Fortunately, the annual Global Fine Art Awards (GFAA) initiative was launched in 2014 by its president and CEO, Judy Holm, who specializes in arts and culture.
Having discerned this glaring gap in the field, Holm has worked tirelessly to create a new tradition that fulfills specific objectives: to recognize the best curated fine art and design exhibitions in museums, galleries, art fairs, biennials, and public installations; to honor innovation and excellence in exhibition design, historical context, educational value, and public appeal; to develop the public’s interest and passion for fine art; and to further its educational role in society. She has achieved this by founding a nonprofit eligible to receive donations via the long-established arts service organization Fractured Atlas. The program is gaining awareness through a series of events that highlight its nominees and winners, hosted thus far in Miami, San Francisco, New York, and London.

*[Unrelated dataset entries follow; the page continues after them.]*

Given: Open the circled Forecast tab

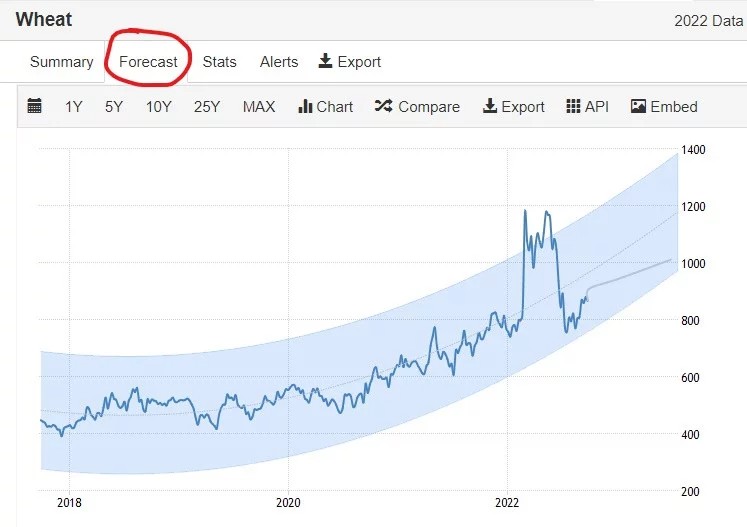Looking at the screenshot, I should point(148,62).
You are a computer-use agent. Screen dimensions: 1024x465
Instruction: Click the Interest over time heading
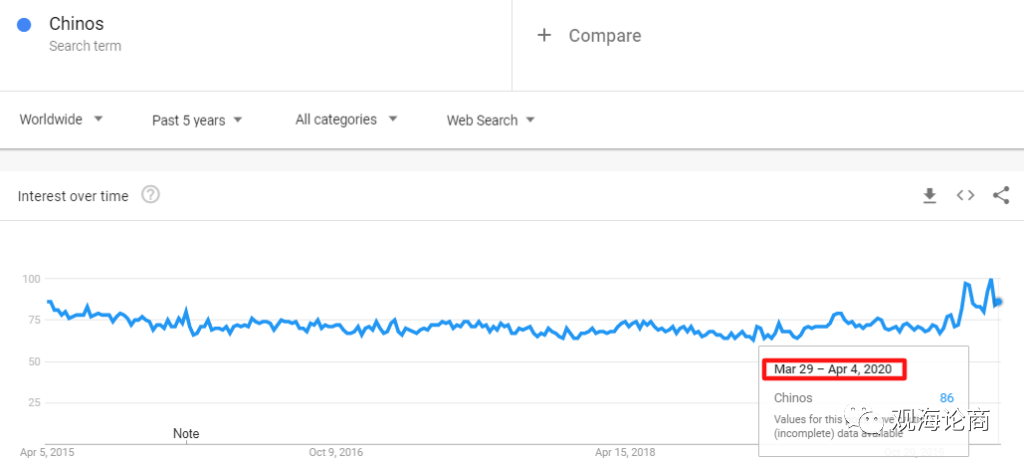pos(73,196)
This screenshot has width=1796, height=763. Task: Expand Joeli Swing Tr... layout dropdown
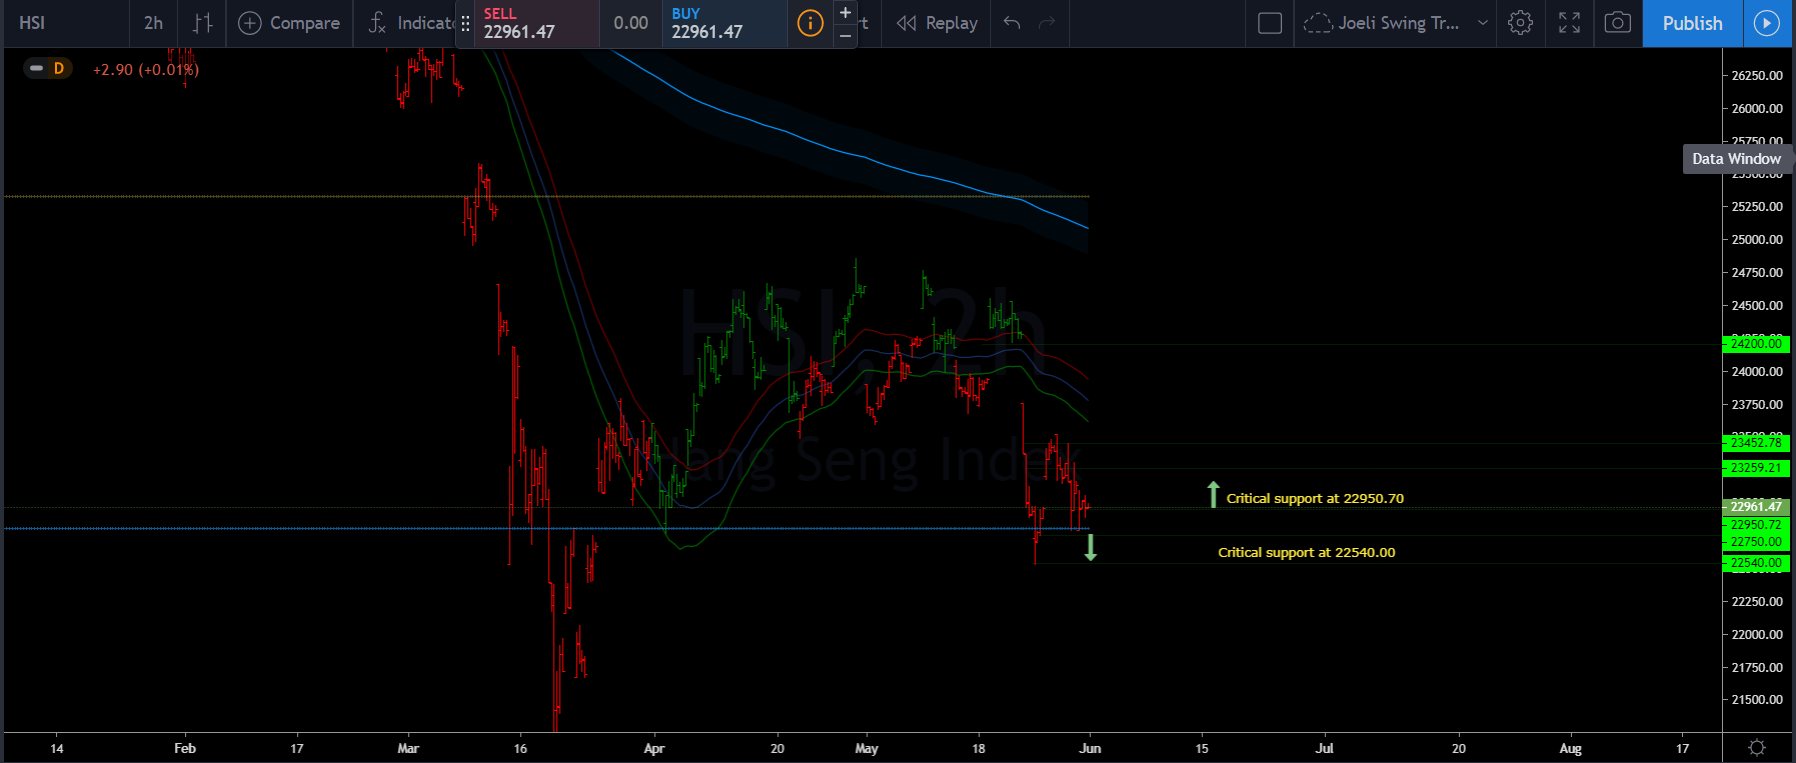(x=1482, y=23)
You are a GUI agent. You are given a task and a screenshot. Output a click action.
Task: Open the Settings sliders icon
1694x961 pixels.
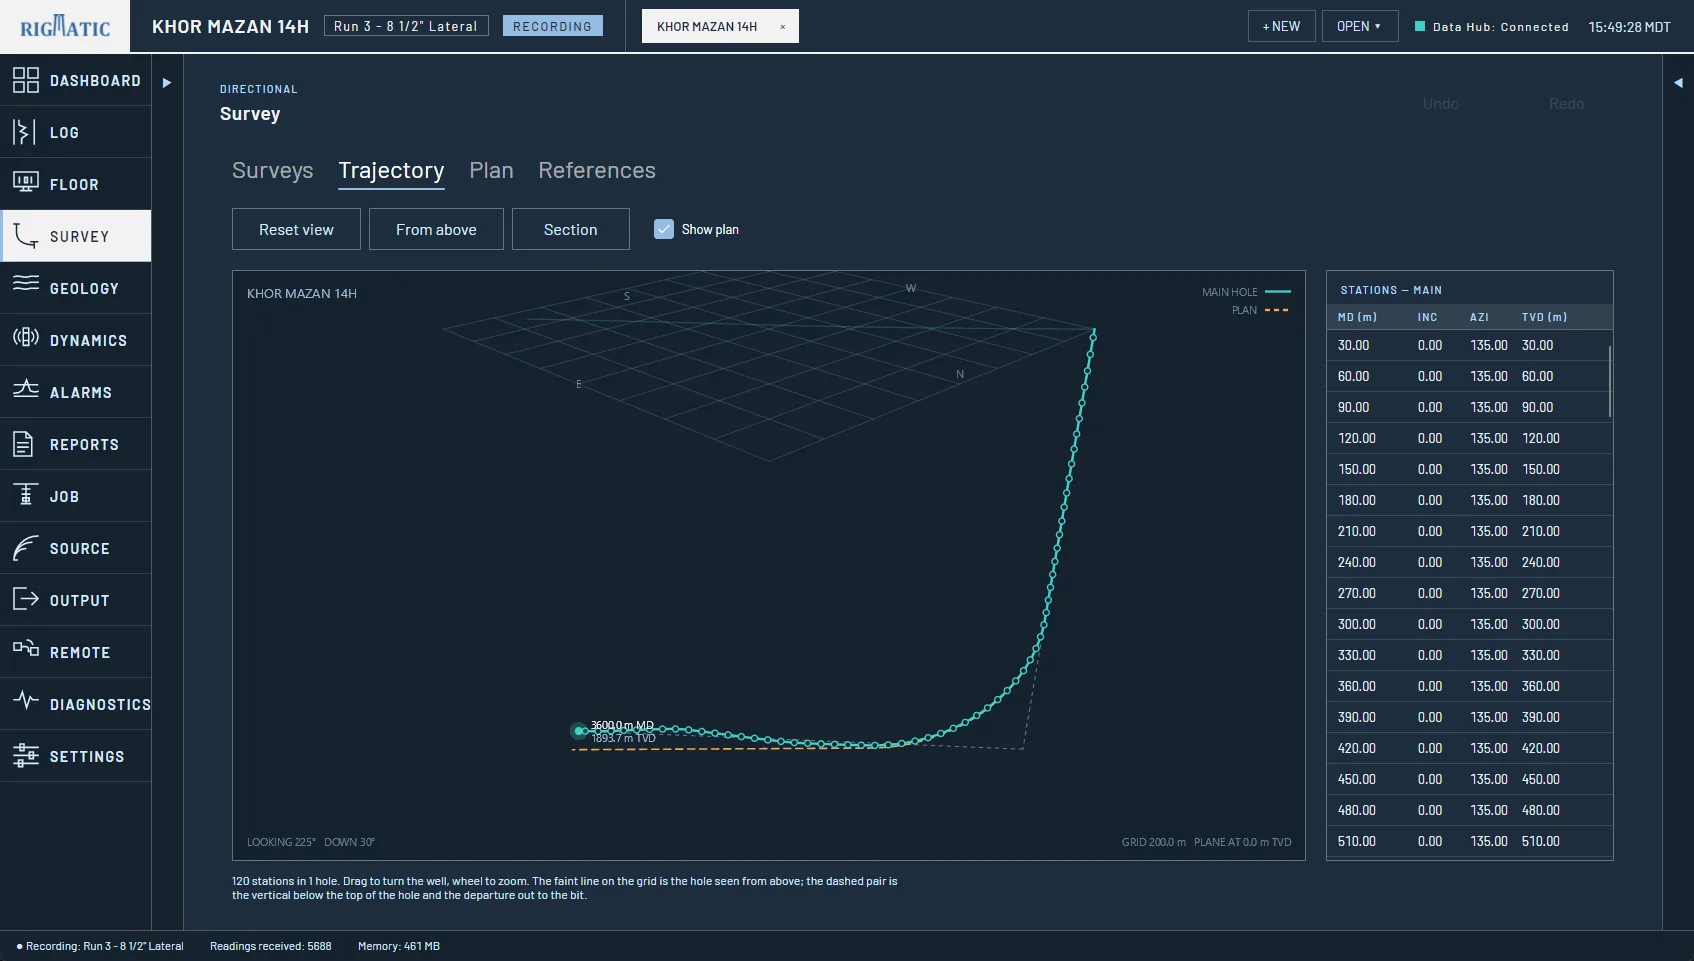coord(26,756)
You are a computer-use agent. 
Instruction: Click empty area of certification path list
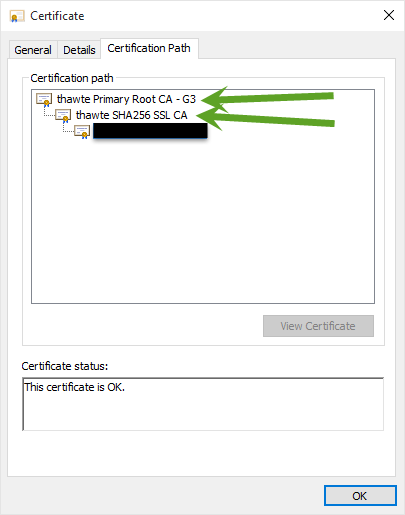[x=203, y=220]
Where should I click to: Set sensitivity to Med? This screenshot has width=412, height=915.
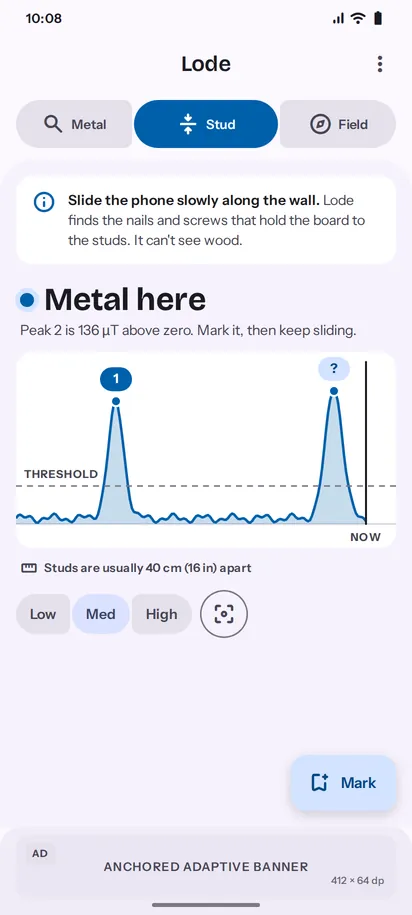point(101,614)
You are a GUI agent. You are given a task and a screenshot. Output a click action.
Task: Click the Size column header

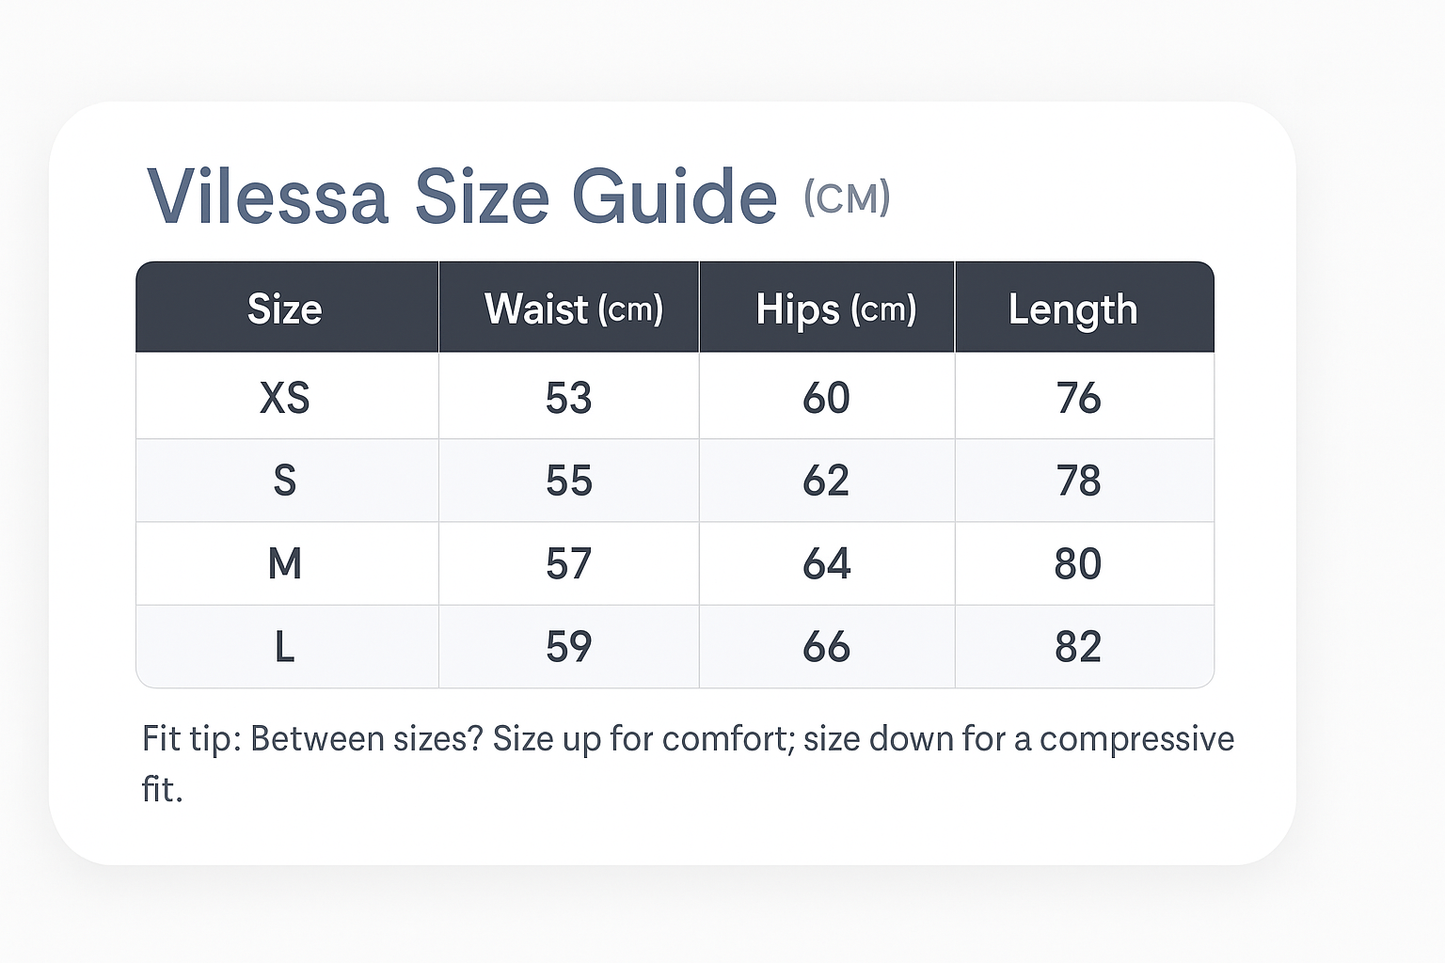click(285, 309)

One of GFAA’s broader goals is to remind the public that art holds the uniquely powerful capacity to bring the world’s people together. The latest crop of nominees — which reflects projects that opened to the public between August 1, 2017, and July 31, 2018 — will be announced publicly on Tuesday, October 9, at the National Arts Club in New York City. Peter Trippi, editor-in-chief of Fine Art Connoisseur, and GFAA board member Betsie Piussan will reveal which exhibitions and installations from around the world are in the running for the 5th Annual GFAA Awards. Last year, after a formal review of more than 2,000 potential nominees, 85 nominees were selected from 28 countries across six continents. An equally diverse group of nominees is anticipated this year.
On October 9, GFAA will present three hours of TED Talk–style presentations offering intriguing expert perspectives on the art world. The speakers confirmed so far include:
Throughout the afternoon and into the evening, GFAA’s corporate sponsors and institutional partners will exhibit their products and services, allowing guests to learn more about their work. This open forum for networking will offer invaluable connections to prospective collaboration and provides the opportunity for educational learning.
Peter Trippi and Betsie Piussan will finish announcing all the nominees, who will then mingle with each other and other ticketed guests. All guests will enjoy an open bar and hors d’oeuvres while bidding on unique silent auction lots. Attire for the entire event (afternoon and evening) is business casual.
A Final Word about the Global Fine Art Awards
The sheer quantity of exhibitions mounted worldwide each year is literally countless, so inevitably GFAA’s process for determining nominees and winners will always be somewhat subjective, yet it does actually possess a degree of scientific rigor. A broad set of criteria is utilized to research and assess the prospective nominees, with continuous review of more than 50 sources of print and online editorial and critiques. Through them, more than 200 museums and 2,000 exhibitions are vetted by members of the Art Research Committee, who also offer personalized assessments based on their own exhibition viewing. In addition to the research-based nominations, GFAA accepts nominations from any member of the public.
The Nominating Committee reviews the slate prepared by the Art Research Committee, then presents its findings and final approvals to the judges. These judges modify and select the final slate of nominees, then vote on the finalists and winners. Geography, institutional size, and diversity of artists’ ethnicity and gender are essential considerations within the process. There is also a broad representation in size, with 40 percent of nominees drawn from the world’s 100 most heavily visited art museums and the remaining 60 percent from smaller institutions.